Not understand the error

Hi
I am facing this waning I don’t understand the warning what does it mean

C:\Users\NUC-i7 8gen\Anaconda3\lib\site-packages\torch\nn\modules\loss.py:431: UserWarning: Using a target size (torch.Size([32, 6])) that is different to the input size (torch.Size([32, 1, 6])). This will likely lead to incorrect results due to broadcasting. Please ensure they have the same size.
return F.mse_loss(input, target, reduction=self.reduction)
C:\Users\NUC-i7 8gen\Anaconda3\lib\site-packages\torch\nn\modules\loss.py:431: UserWarning: Using a target size (torch.Size([29, 6])) that is different to the input size (torch.Size([29, 1, 6])). This will likely lead to incorrect results due to broadcasting. Please ensure they have the same size.
return F.mse_loss(input, target, reduction=self.reduction)

and my training code is

for epoch in range(num_epochs):
    for inputs,labels in train_loader:
        
        inputs = inputs.float()
        labels = labels.float()
        
        # Feed Forward
        output = model(inputs)
        output = output.unsqueeze(1)
        
        # Loss Calculation
        loss_train = criterion(output, labels)
        train_loss.append(loss_train)
        
        # Clear the gradient buffer (we don't want to accumulate gradients)
        optimizer.zero_grad()
        
        # Backpropagation 
        loss_train.backward()
        
        # Weight Update: w <-- w - lr * gradient
        optimizer.step()
        
    #Accuracy
    # Since we are using a sigmoid, we will need to perform some thresholding
    output = (output>0.5).float()
    # Accuracy: (output == labels).float().sum() / output.shape[0]
    accuracy = (output == labels).float().mean()
    # Print statistics 
    print("Epoch {}/{}, Loss: {:.3f}, Accuracy: {:.3f}".format(epoch+1,num_epochs, loss_train, accuracy))

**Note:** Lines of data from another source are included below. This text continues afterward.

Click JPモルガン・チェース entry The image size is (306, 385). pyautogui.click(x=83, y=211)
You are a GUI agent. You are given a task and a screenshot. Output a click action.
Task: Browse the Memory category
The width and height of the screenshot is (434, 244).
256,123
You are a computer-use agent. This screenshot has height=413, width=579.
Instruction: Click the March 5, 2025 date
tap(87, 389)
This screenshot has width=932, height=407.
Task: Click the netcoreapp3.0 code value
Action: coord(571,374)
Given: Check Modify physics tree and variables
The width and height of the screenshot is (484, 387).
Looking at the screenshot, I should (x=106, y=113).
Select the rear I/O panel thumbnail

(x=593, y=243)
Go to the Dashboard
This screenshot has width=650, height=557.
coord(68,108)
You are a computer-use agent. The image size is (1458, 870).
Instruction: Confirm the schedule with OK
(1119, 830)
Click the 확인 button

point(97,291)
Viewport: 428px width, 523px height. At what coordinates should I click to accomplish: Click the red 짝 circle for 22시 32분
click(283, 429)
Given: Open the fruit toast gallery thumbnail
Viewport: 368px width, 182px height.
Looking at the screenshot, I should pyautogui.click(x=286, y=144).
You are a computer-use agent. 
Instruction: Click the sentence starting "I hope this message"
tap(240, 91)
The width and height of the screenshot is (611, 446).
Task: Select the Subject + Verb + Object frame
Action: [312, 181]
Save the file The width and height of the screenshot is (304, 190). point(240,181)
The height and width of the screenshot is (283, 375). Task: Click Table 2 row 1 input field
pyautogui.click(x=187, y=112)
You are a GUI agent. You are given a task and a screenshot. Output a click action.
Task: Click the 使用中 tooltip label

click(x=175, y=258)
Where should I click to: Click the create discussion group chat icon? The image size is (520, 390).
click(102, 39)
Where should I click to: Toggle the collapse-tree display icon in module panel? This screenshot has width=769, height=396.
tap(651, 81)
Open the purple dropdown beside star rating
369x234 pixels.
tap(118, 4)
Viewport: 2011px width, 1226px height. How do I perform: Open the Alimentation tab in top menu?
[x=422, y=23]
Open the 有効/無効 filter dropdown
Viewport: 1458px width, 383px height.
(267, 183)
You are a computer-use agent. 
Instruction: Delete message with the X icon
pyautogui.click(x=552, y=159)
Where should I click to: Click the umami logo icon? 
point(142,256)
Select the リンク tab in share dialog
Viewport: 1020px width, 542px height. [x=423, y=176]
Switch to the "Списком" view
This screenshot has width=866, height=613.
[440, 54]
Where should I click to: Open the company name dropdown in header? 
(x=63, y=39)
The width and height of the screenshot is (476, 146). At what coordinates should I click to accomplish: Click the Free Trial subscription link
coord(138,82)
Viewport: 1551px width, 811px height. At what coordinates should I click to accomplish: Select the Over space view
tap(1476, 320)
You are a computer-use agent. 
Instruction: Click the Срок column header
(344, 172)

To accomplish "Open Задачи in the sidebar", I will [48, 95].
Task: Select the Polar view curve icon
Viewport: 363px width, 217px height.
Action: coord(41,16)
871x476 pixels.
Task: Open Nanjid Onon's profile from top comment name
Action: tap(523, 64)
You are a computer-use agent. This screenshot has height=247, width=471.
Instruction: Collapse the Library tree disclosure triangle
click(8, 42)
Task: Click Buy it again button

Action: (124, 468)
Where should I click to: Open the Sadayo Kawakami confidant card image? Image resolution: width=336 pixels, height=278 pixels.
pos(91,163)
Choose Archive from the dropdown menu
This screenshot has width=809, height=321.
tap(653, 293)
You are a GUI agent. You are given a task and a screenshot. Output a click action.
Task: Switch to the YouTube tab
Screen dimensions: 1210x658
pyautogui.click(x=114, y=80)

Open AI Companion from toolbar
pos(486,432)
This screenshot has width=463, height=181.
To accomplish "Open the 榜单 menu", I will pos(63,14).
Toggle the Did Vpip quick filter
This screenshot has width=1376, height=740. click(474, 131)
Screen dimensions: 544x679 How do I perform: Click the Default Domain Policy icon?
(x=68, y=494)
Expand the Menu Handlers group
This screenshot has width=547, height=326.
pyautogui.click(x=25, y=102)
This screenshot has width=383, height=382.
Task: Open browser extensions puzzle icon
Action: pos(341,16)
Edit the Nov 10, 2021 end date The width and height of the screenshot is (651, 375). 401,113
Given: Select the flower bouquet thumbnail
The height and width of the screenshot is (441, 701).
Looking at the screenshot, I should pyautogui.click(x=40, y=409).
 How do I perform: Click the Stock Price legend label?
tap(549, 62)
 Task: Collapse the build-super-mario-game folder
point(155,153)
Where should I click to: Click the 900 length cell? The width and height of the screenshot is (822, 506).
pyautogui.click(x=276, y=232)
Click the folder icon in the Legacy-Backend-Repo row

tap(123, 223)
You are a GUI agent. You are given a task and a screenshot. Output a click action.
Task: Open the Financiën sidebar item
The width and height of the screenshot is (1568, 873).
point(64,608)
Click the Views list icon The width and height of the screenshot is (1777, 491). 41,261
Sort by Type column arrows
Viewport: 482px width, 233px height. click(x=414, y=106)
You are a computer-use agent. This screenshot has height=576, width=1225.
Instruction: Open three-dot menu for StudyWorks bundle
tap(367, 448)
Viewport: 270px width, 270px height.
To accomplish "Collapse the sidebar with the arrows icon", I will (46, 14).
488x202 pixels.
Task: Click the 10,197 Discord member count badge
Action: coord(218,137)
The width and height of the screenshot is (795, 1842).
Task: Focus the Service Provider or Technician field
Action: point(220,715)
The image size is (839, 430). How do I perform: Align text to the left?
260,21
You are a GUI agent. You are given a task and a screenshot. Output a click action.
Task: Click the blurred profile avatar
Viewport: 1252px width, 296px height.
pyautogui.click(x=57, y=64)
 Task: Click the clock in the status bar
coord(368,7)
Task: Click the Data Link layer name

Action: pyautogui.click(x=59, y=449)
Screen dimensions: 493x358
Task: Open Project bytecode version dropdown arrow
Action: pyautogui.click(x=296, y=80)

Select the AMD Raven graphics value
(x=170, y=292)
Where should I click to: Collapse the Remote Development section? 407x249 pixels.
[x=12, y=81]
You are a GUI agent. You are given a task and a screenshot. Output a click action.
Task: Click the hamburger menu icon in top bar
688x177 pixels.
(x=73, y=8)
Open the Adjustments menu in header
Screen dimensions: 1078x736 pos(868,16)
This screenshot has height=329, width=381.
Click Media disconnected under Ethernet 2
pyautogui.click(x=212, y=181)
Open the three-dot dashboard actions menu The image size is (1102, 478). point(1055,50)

Any one can explain to me the warning’s concept.

Thanks in advance.

Since your output and target shape do not match, but are broadcastable, you might get a wrong result.
Have a look at this example:

x = torch.arange(1, 5).view(2, 2)
y = torch.ones(2, 2)
loss = x - y
print(loss)

x = x.unsqueeze(1)
loss = x - y
print(loss)

While you would most likely expect the first result using your tensors, you might end up with the second one.
To resolve this issue, you could squeeze dim1 in your model output:

output = model(data)
output = output.squeeze(1)
loss = criterion(output, target)